*** Begin section ***

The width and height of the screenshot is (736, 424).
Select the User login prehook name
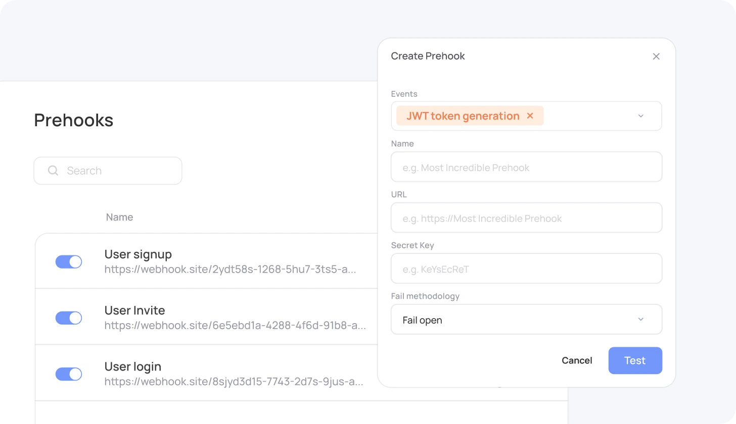tap(132, 366)
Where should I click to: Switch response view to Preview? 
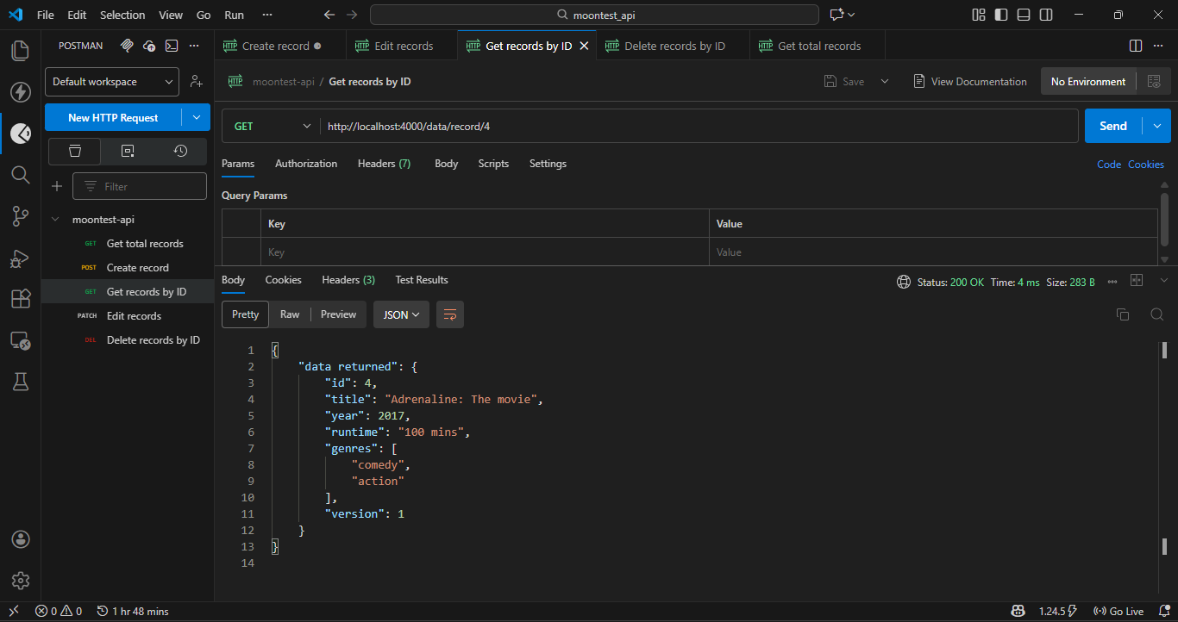(338, 314)
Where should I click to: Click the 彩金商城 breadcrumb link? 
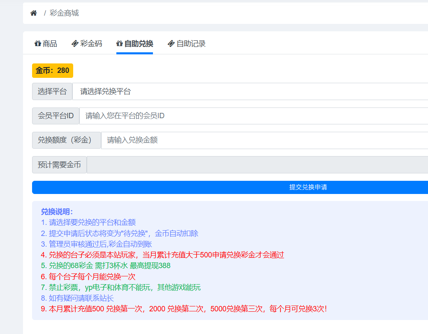click(64, 13)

*** End section ***

__Your objective__
Please restate all of the listing above word for word, with no pictures.

__Response__
The width and height of the screenshot is (736, 424).
Select the User login prehook name
tap(132, 366)
Where should I click to: Switch response view to Preview? 
(338, 314)
Where should I click to: Click the 彩金商城 breadcrumb link? 
click(64, 13)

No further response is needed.